“O Estado social somos todos nós”, diz Lobo Antunes
Tal como na medicina, é
indispensável fazer o “diagnóstico das causas da crise” para acabar com ela e
para prevenir reincidências, afirma o neurocirurgião, acrescentando que a crise
económica “ameaça esfarrapar o Estado social”.
Era
uma “reflexão despretensiosa” aquela que o neurocirurgião João Lobo Antunes se
propunha fazer sobre o que o preocupa como cidadão no actual estado das coisas
do Estado social. Tendo em conta a sua área de eleição, o também Conselheiro de
Estado não se coibiu de mencionar uma ou outra ligação que podem ser
encontradas entre a medicina e a política. Fez uma resenha sobre a história da
teoria do Estado social para acabar por concluir que, hoje, “o Estado social
somos nós”.
“O
modelo social europeu é em si mesmo um programa político, representa uma
conquista social sem preço e a sua destruição seria uma catástrofe”, afirmou
Lobo Antunes na conferência Afirmar o Futuro, que esta terça-feira terminou na
Fundação Calouste Gulbenkian.

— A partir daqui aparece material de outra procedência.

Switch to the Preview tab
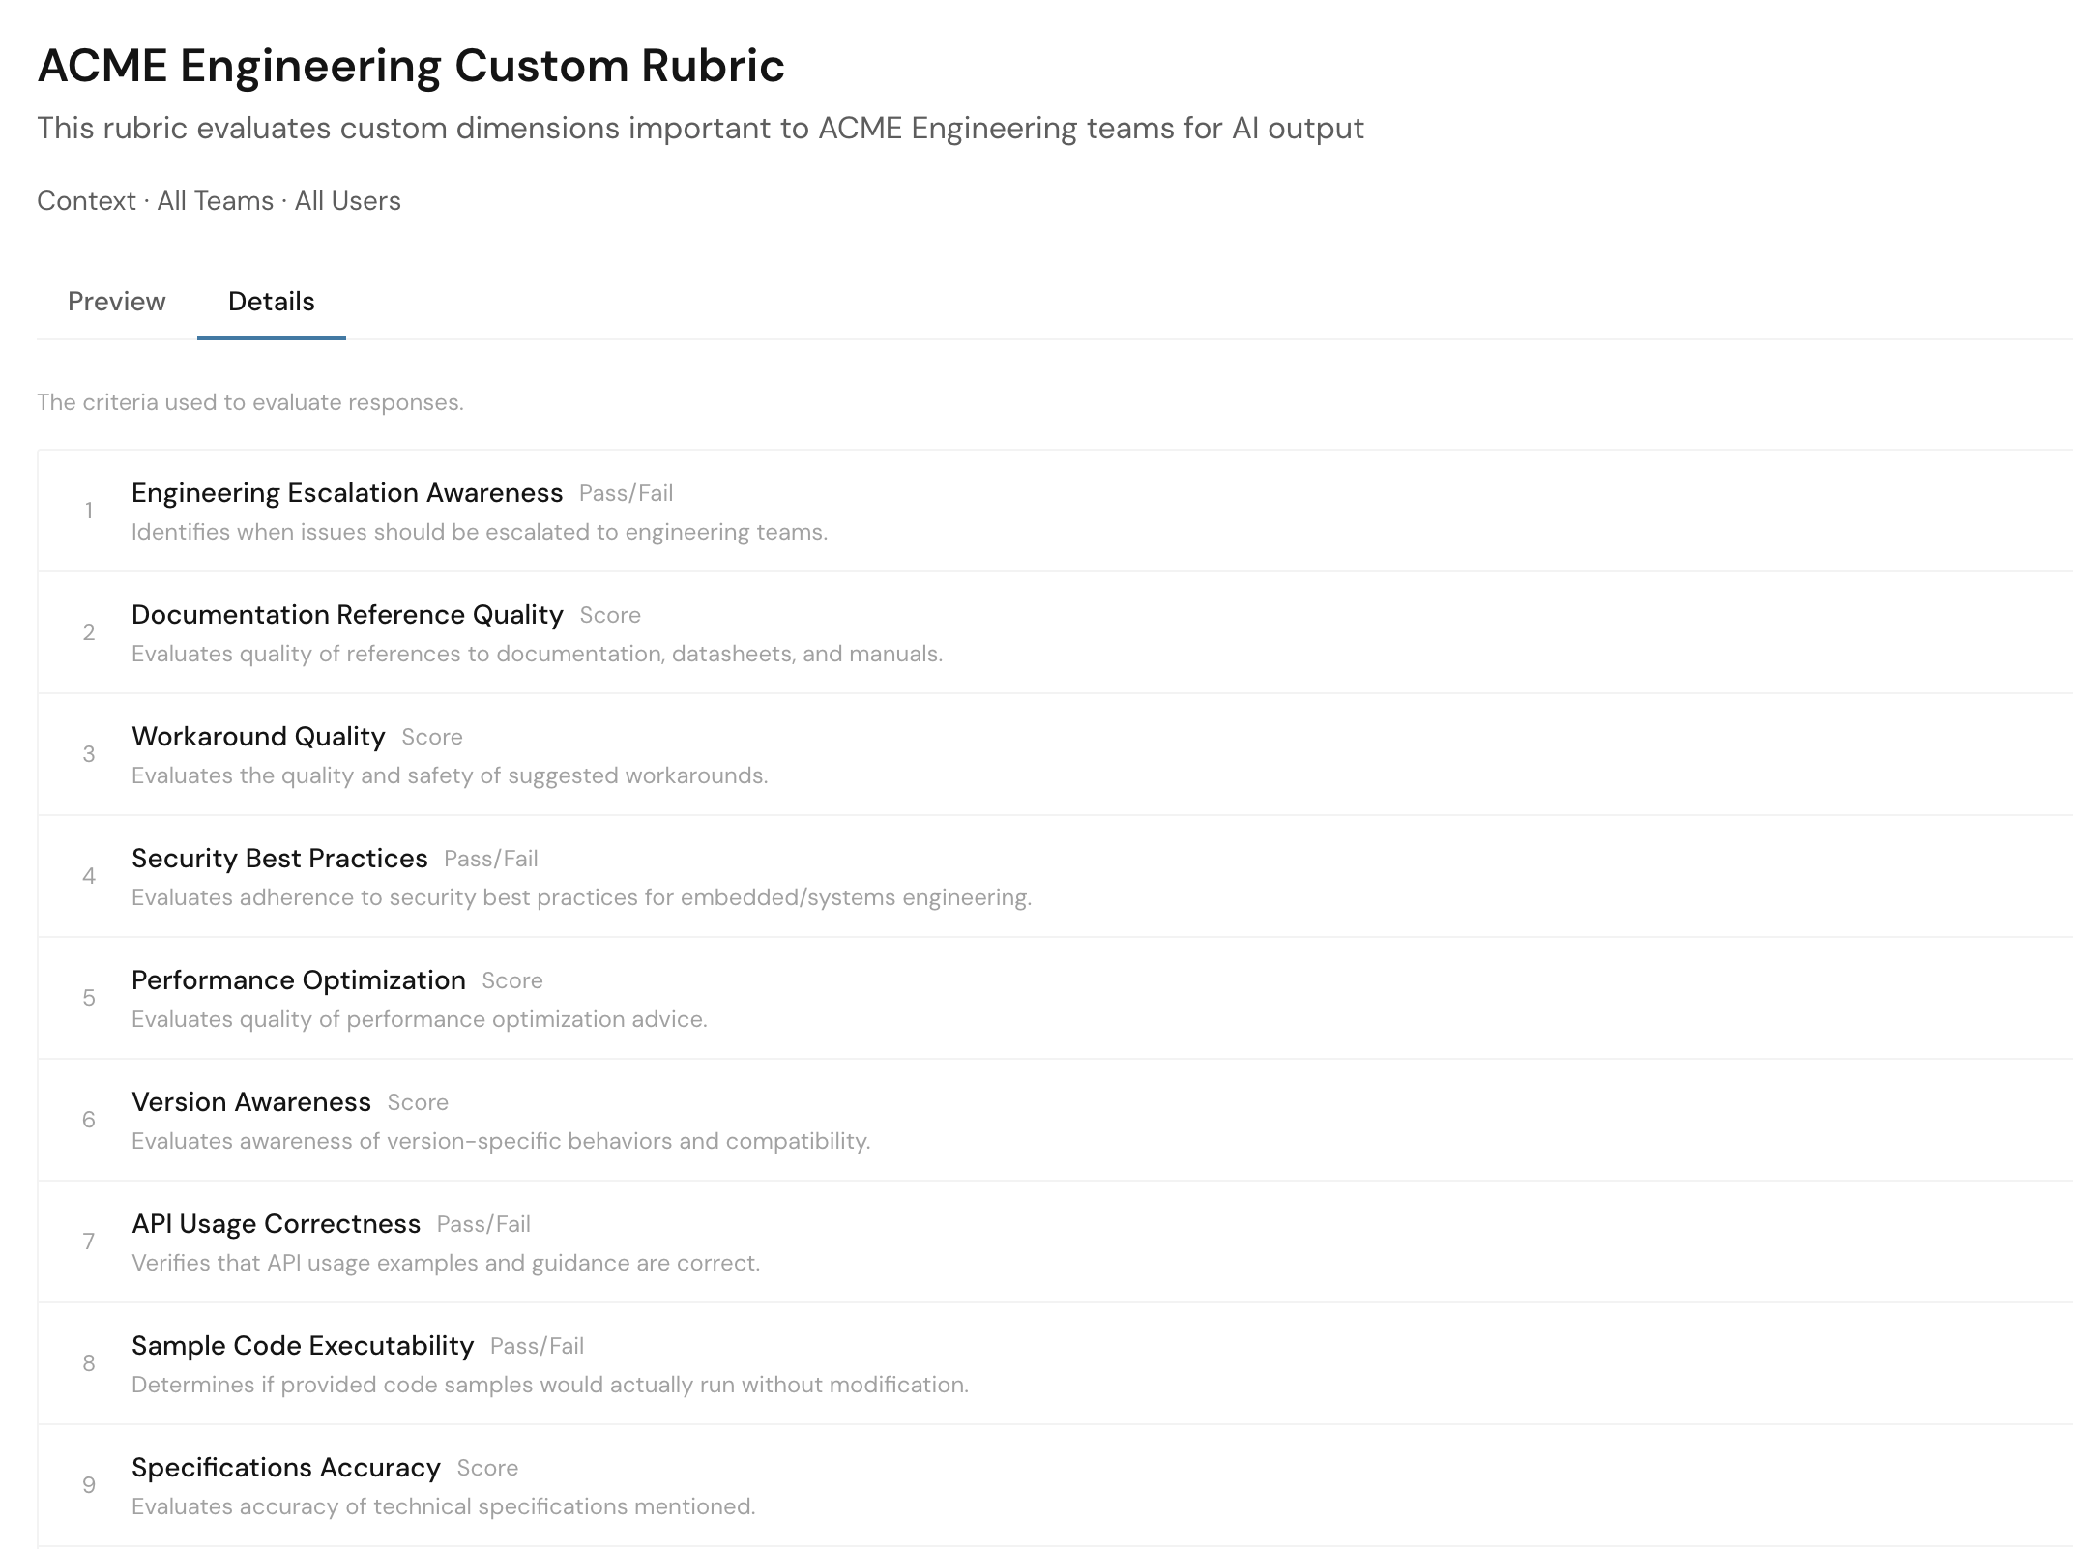 [x=116, y=302]

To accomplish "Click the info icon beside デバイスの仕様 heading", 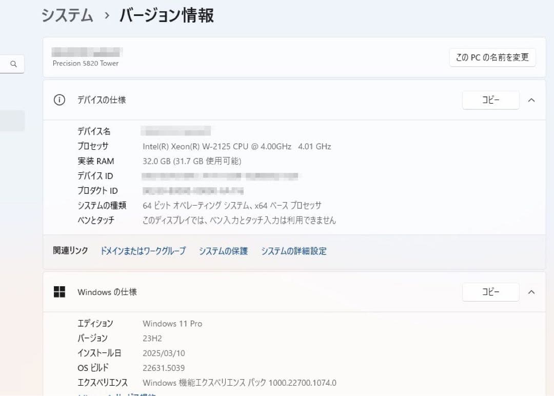I will tap(59, 100).
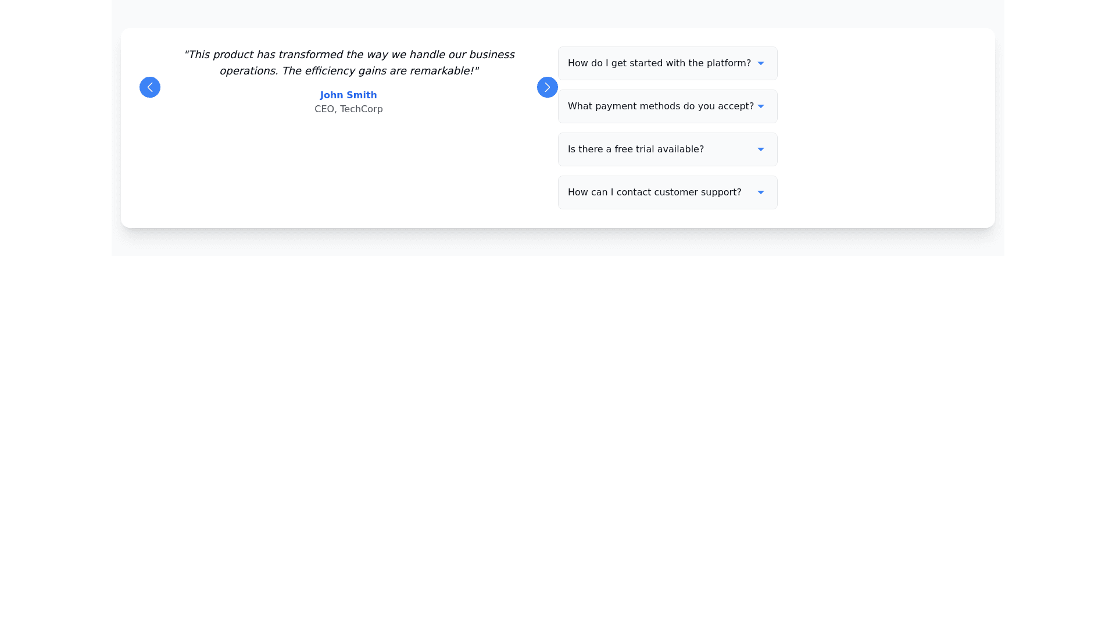Image resolution: width=1116 pixels, height=628 pixels.
Task: Click the previous testimonial arrow button
Action: [x=149, y=87]
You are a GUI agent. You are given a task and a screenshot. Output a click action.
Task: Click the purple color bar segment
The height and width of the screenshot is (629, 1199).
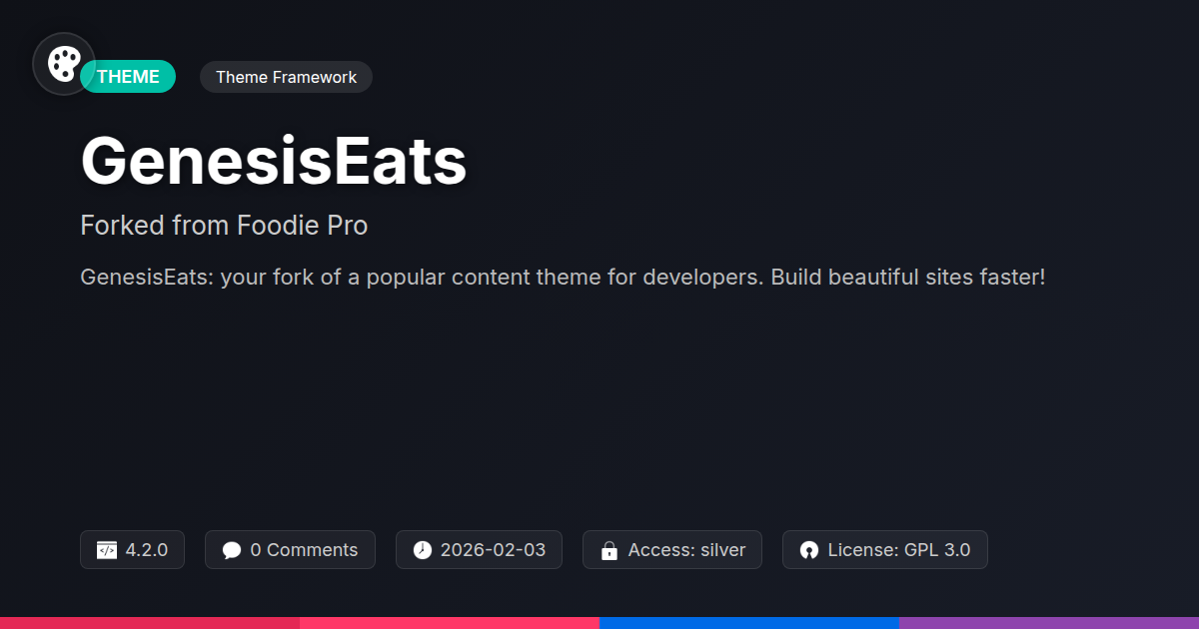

A ideia inicial das funções do Estado começaram a
ganhar forma na Europa central no século XIX com as políticas de Bismark sobre
pensões de reforma, por acidente ou doença. E materializaram-se no início do
século XX com intervenções em serviços sociais como a educação, saúde, transportes,
habitação, cultura, apoios sociais. Mas foi preciso esperar pelo pós-segunda
guerra para que o crescimento do Estado social ficasse intimamente ligado ao
boom económico, recordou Lobo Antunes, ainda que o modelo social tenha
“assumido na Europa roupagens muitos variadas”.
Em
Portugal as coisas demoraram mais, mas o neurocirurgião considera que
“indiscutível que o Serviço Nacional de Saúde foi uma das mais felizes
germinações da revolução de Abril e aquela que mais se entranhou na alma dos
cidadãos como um direito inalienável”.
No
final da década de 80, com o fim do muro de Berlim, começou a “questionar-se a
viabilidade do modelo social vigente” e essas dúvidas adensaram-se nos últimos
anos com a crise financeira. O que faz perigar as muitas formas de segurança
que esse Estado social imprimia à vida dos cidadãos. Agora, politicamente, nem
a direita nem a esquerda sabem lidar com o que resta desse Estado social.
“A
crise económica ameaça esfarrapar o Estado social”, avisa o médico. Tal como na
medicina, é indispensável fazer o “diagnóstico das causas da crise” para acabar
com ela e para prevenir reincidências. Lobo Antunes considera que a saúde é uma
área onde não pode haver cedências nas responsabilidades do Estado porque tem
“efeito multiplicador na economia” – faz aumentar a produtividade, o capital
humano e por cada ano ganho na esperança de vida a economia cresce 4%, enumera.
“O
debate sobre sustentabilidade do Estado social, e particularmente da saúde, é
habitualmente dominado por duas dimensões: a sustentabilidade financeira e a
sustentabilidade política, tendo esta última condição da primeira e sendo ambas
condições necessárias mas não suficientes”, apontou Lobo Antunes. Por isso, “o
paradigma da saúde pode ajudar a recentrar a questão das prestações do Estado
social” e isso é especialmente importante numa altura como a actual. “As
políticas de saúde em tempo de crise implicam fazer o que é necessário”, mas
fazê-lo de forma prudente, racional, informada. O que nem sempre é fácil
porque, admite, “a crise tem também como consequência o turvar da tomada
emocional das decisões”,
“Para
a saúde ser sustentável precisamos de uma população saudável e também
responsável pela sua própria saúde e de práticas de saúde bem integradas com
outras políticas educativas, sociais e económicas. Ou seja, precisamos de saúde
em todas as políticas.”
Até
porque, continuou, o Estado social adaptado é “indispensável para servir o
interesse público na educação, na justiça, na saúde, na segurança social, em
todas as áreas de intervenção do Estado junto dos cidadãos. Só assim podemos
ter uma democracia saudável e competitiva.” E perante este quadro global, João
Lobo Antunes rematou: “O Estado social, no fundo, somos nós.”